### Data records
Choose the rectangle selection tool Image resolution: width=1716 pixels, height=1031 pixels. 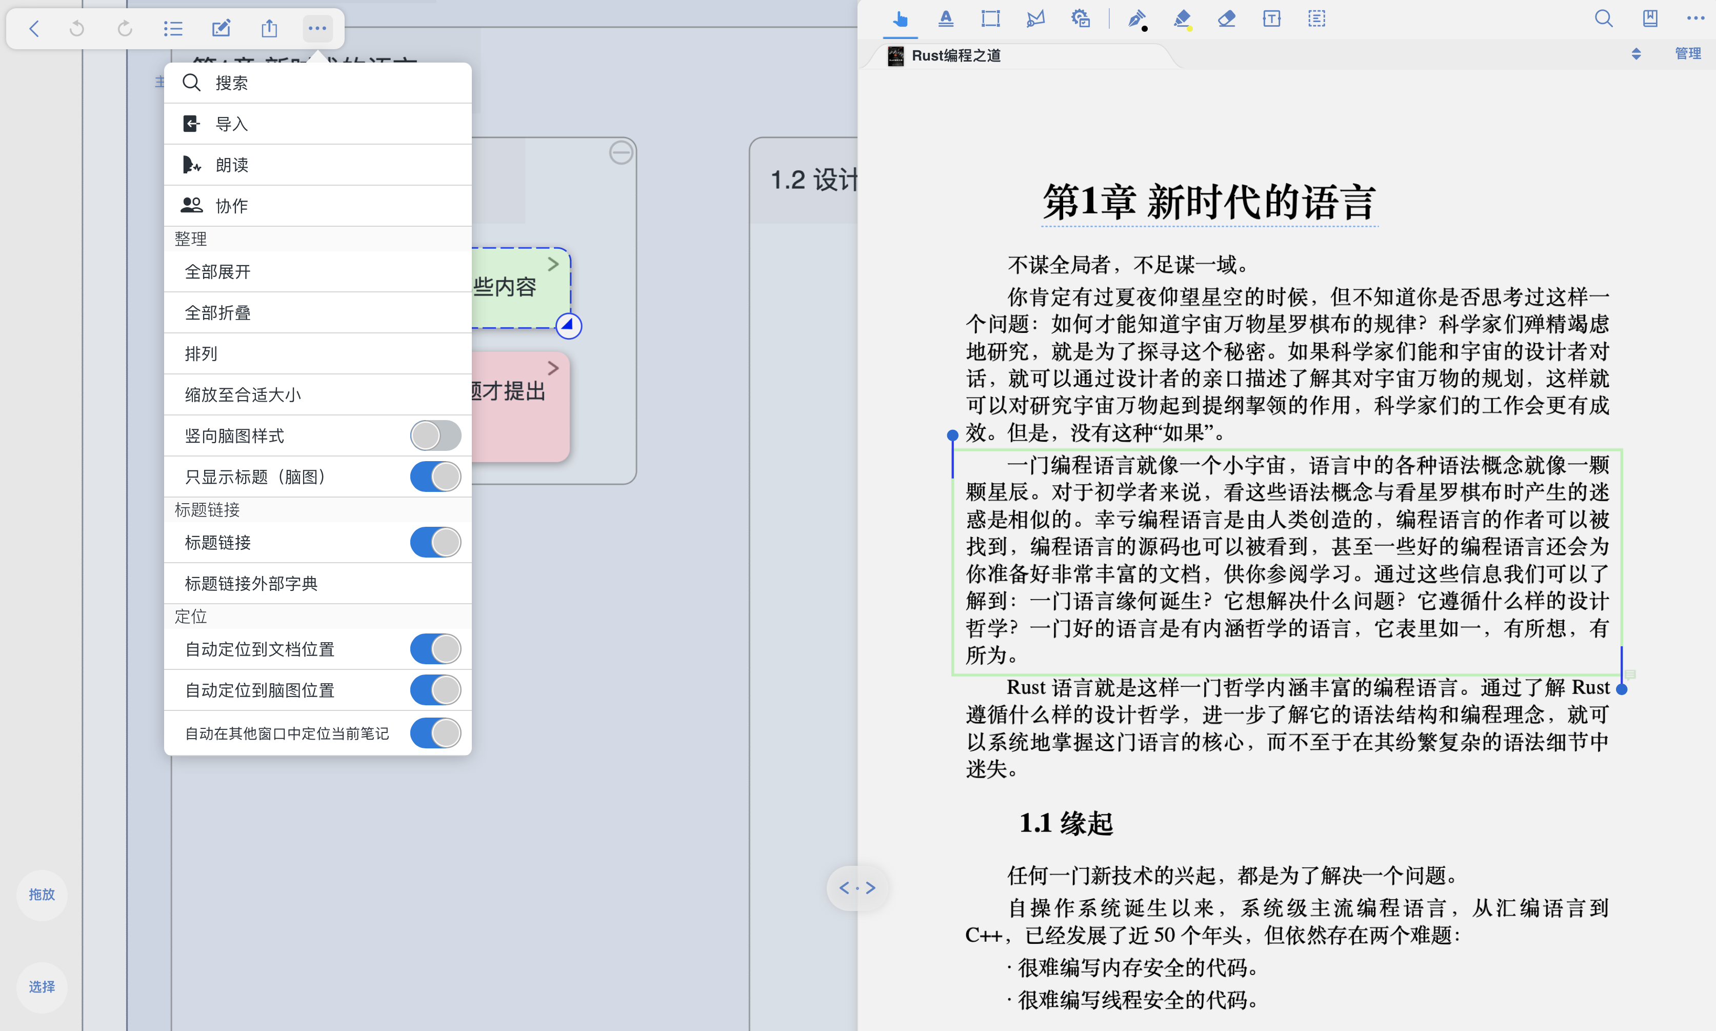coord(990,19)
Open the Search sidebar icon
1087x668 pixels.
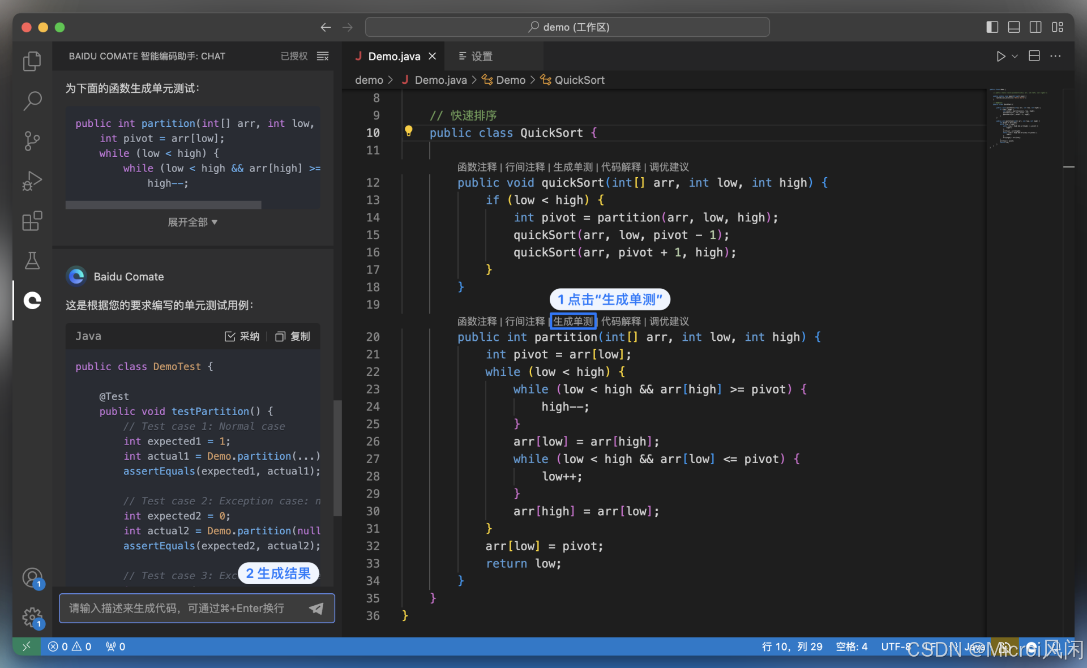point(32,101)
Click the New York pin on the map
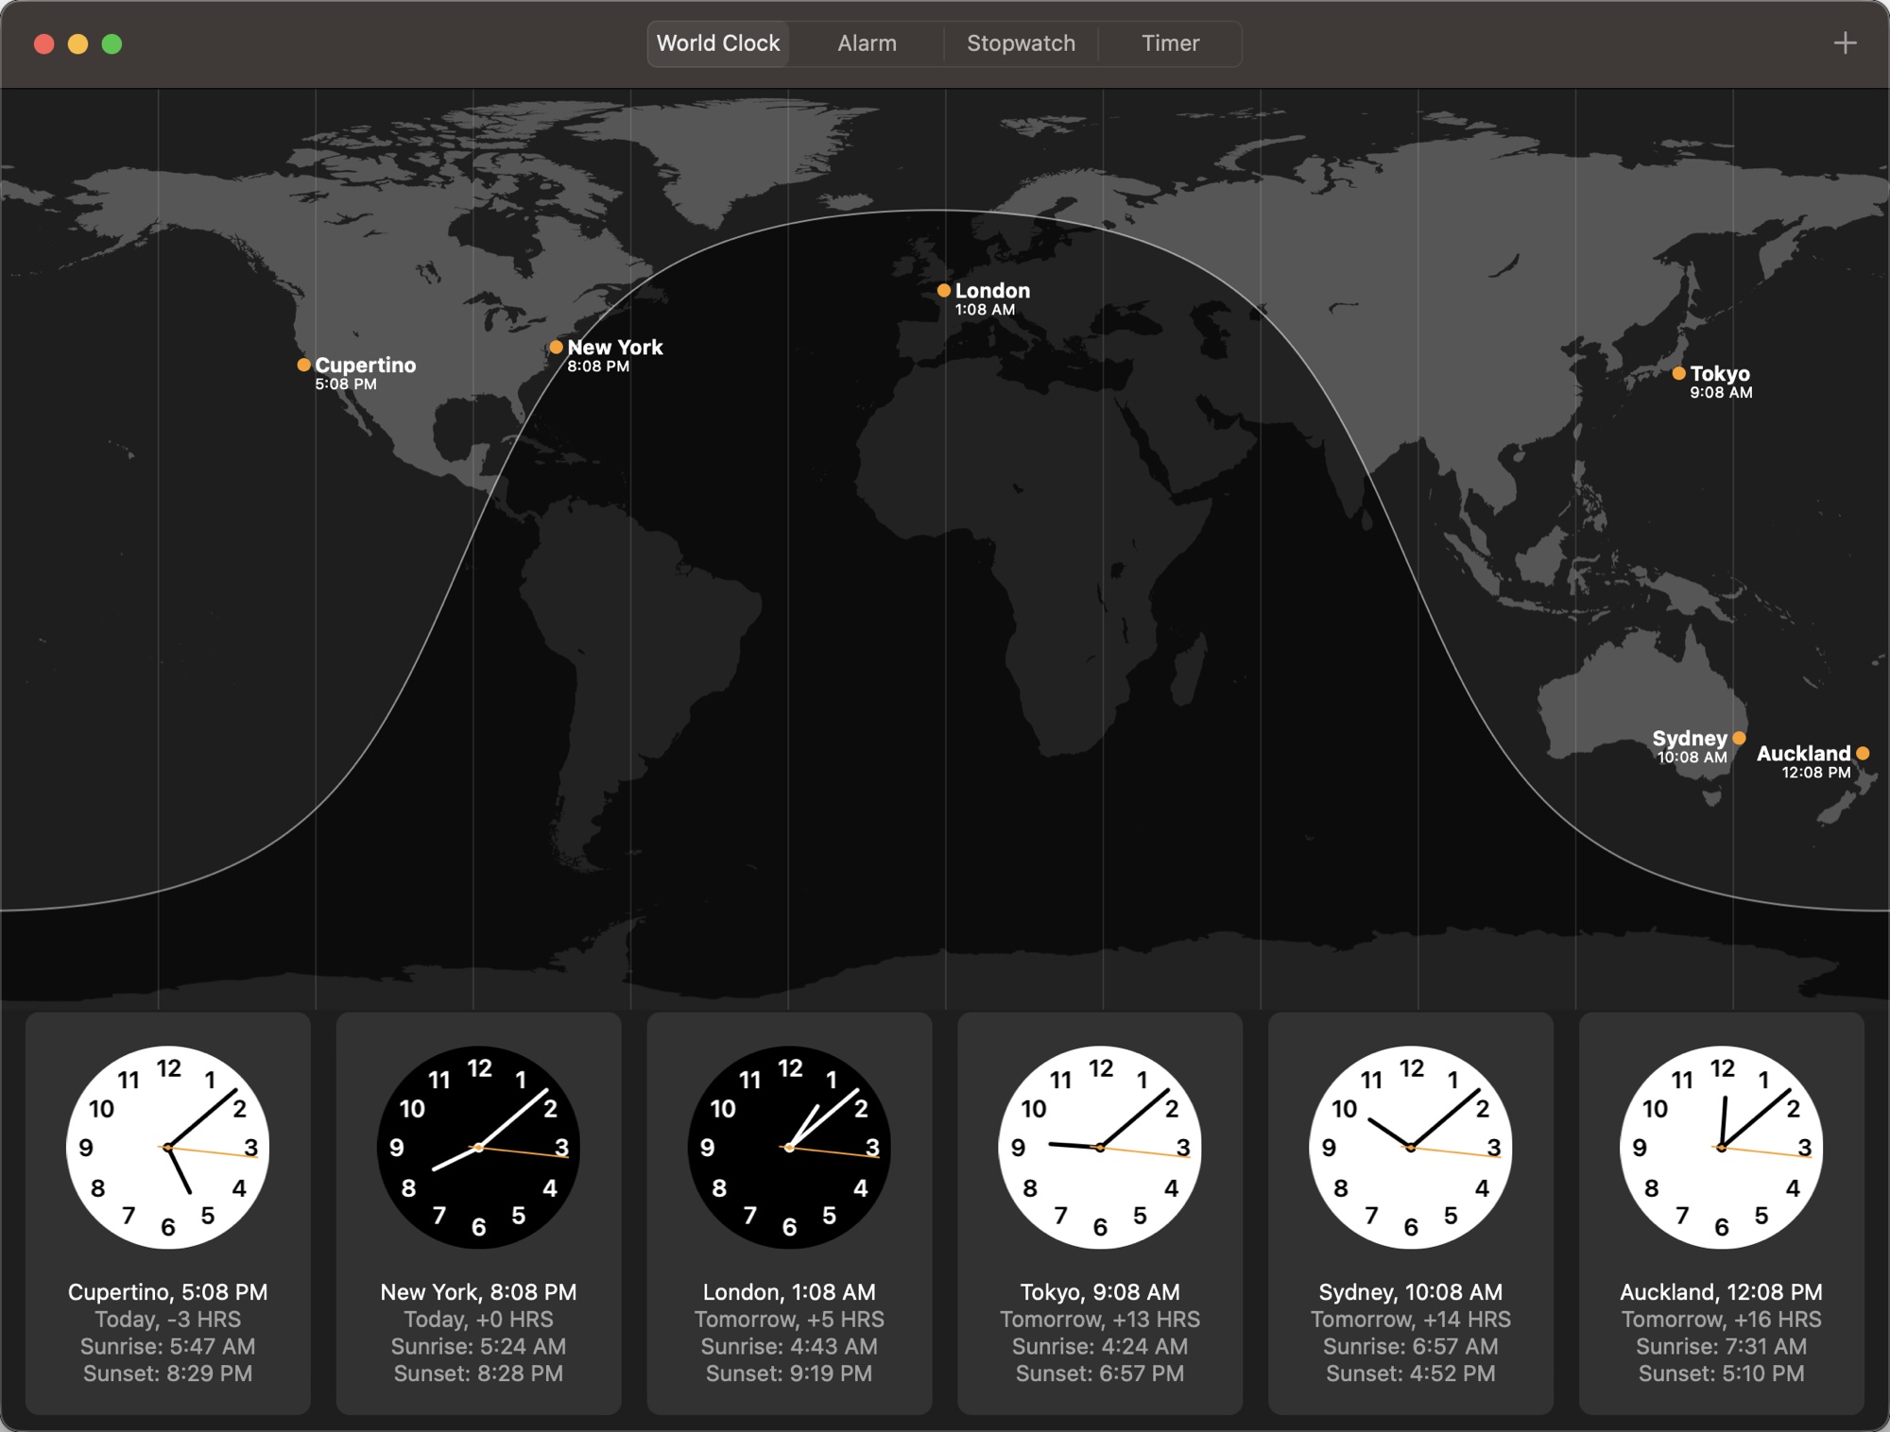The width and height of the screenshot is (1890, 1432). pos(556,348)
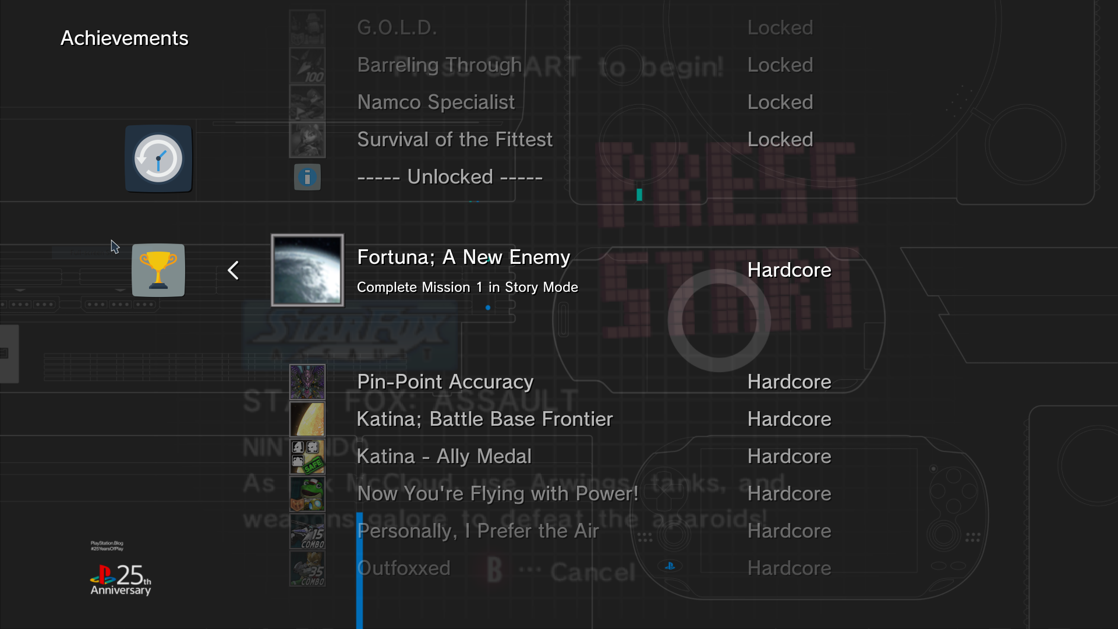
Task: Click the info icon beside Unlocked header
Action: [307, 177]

### To do
Leaving every picture out, return the lines from the one containing "Open the Search sidebar icon" through the last line of the records exactly.

### Answer for the task
Open the Search sidebar icon
1087x668 pixels.
point(32,101)
Click the New York pin on the map
The width and height of the screenshot is (1890, 1432). pos(556,348)
Task: Click the info icon beside Unlocked header
Action: [307, 177]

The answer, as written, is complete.